━━ TEXTAUSZUG ━━

Drei Monate nach Booster keine Antikörper gegen Omikron mehr
Die Omikron-Infektionswelle im ersten Halbjahr wurde von den beiden Omikron-Varianten BA.1 und BA.2 dominiert. Corona-Impfungen schützten viele zwar vor schweren Verläufen, doch nicht vor Ansteckung. Eine Laborstudie der Frankfurter Virologin Sandra Ciesek zeigt nun, warum das so ist: Vorhandene Antikörper – sei es durch Impfung oder natürliche Infektion – verlieren gegen diese beiden Varianten schnell ihr neutralisierende Wirkung.
Blutseren im Labor den Omikron-Varianten ausgesetzt
In der Studie hatten die Forschenden der Frankfurter Goethe Universität Blutproben von Menschen untersucht, die zweimal oder dreimal geimpft waren sowie Covid-Genesene. An den Blutproben wurde gemessen, wie lange die im Blut enthaltenen Antikörper nach einer Impfung oder überstandenen Erkrankung die Virusvarianten Omikron BA.1 und BA.2 noch neutralisieren konnten. Im Labor gaben die Forscher das Blutserum (flüssiger Blutbestandteil), der Antikörper enthält, zusammen mit SARS-CoV-2-Viren auf kultivierte Zellen und beobachteten, wie viele der Zellen infiziert wurden. Außerdem bestimmten sie jeweils die Menge der Antikörper in den Proben, die das Spike-Protein erkannten.

━━━
━━ ANGEZEIGTE DATEN ━━

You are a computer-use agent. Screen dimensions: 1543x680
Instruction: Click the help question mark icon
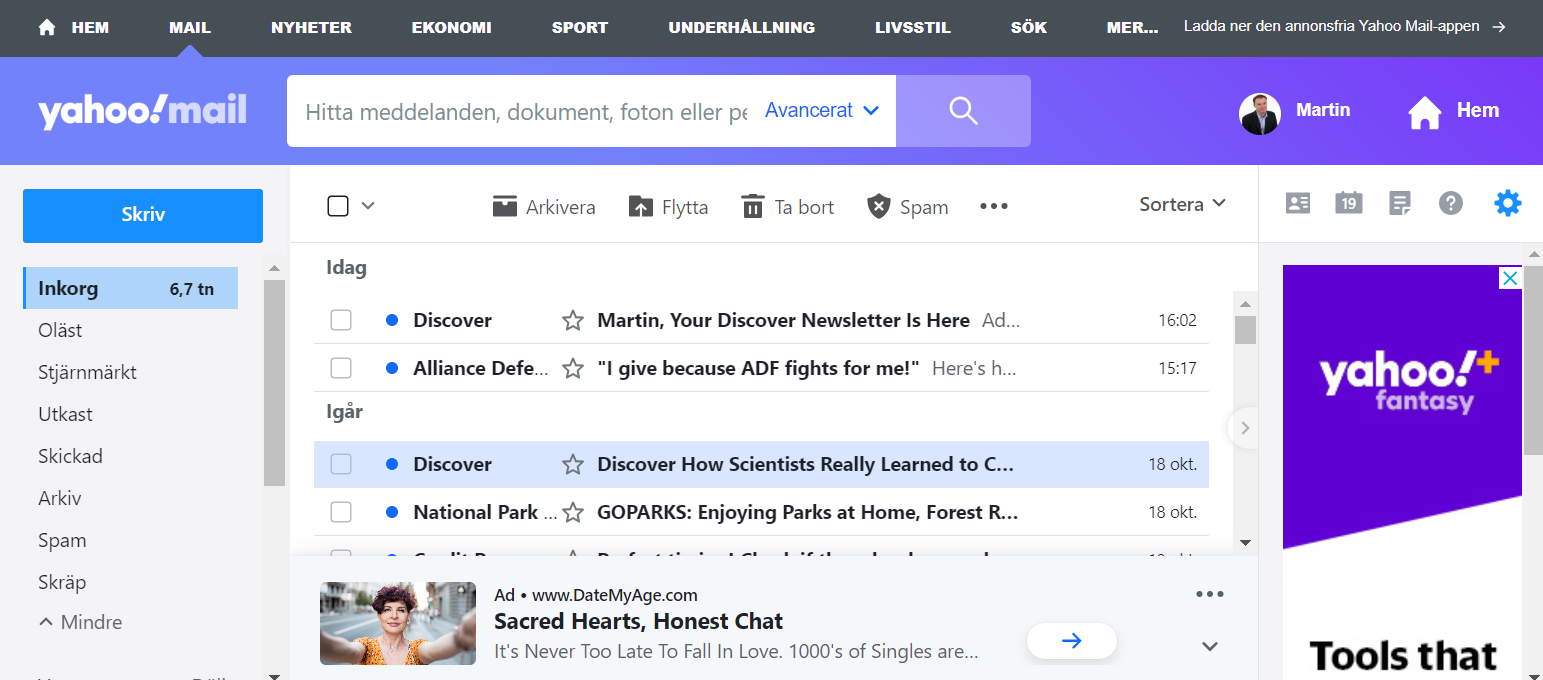[1450, 204]
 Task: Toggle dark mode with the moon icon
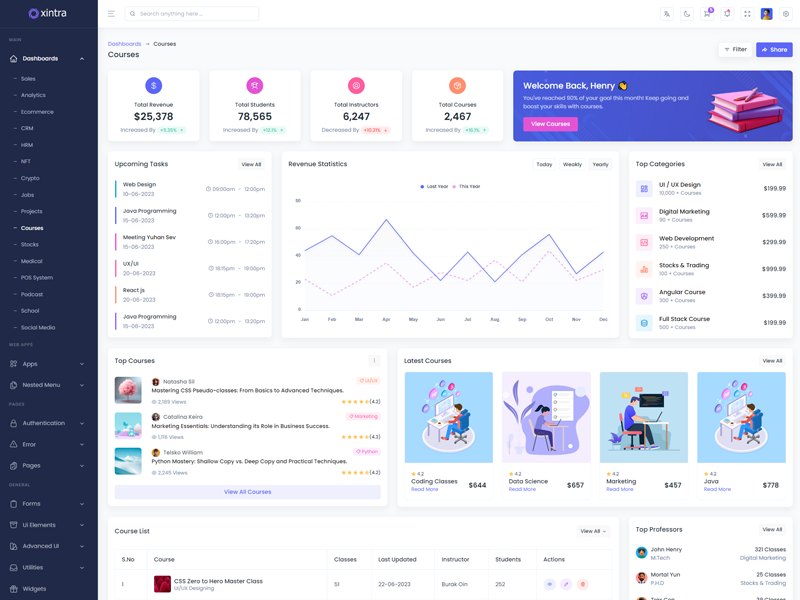(x=687, y=14)
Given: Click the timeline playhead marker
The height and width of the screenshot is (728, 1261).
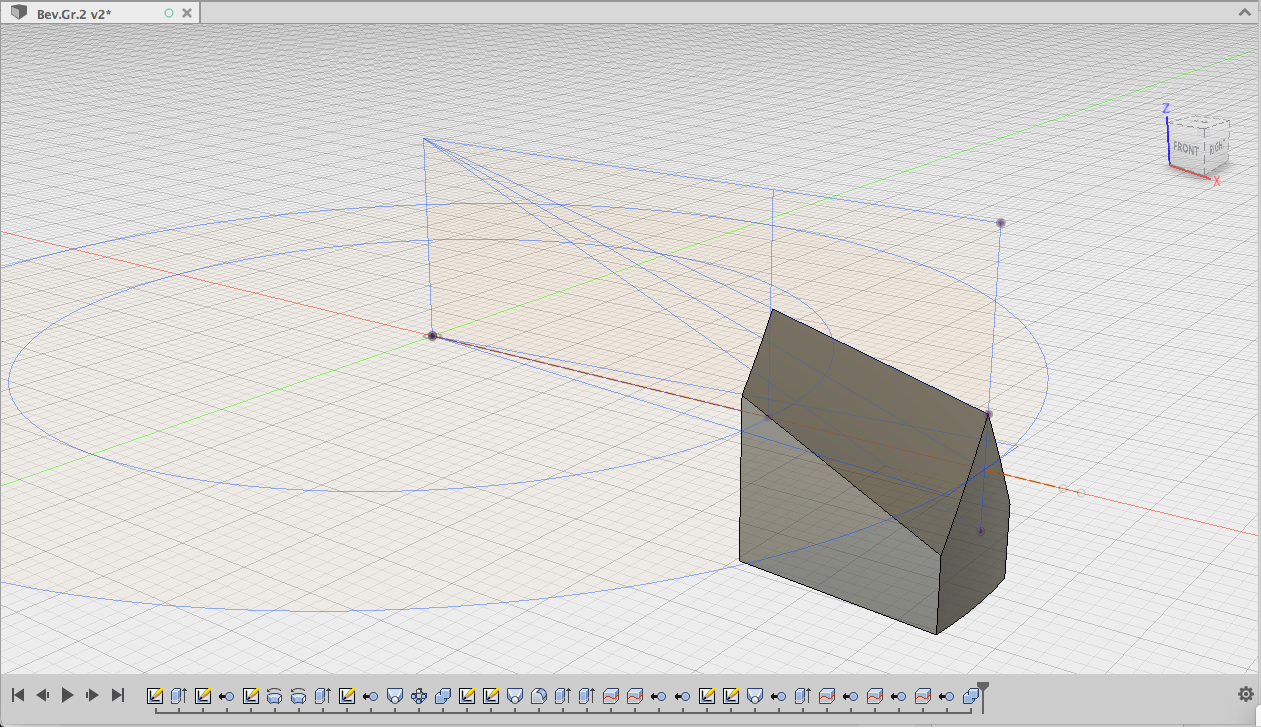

━━━

Welche beiden Omikron-Varianten dominierten laut dem Textauszug zu Antikörpern gegen Omikron die Infektionswelle im ersten Halbjahr?

BA.1 und BA.2.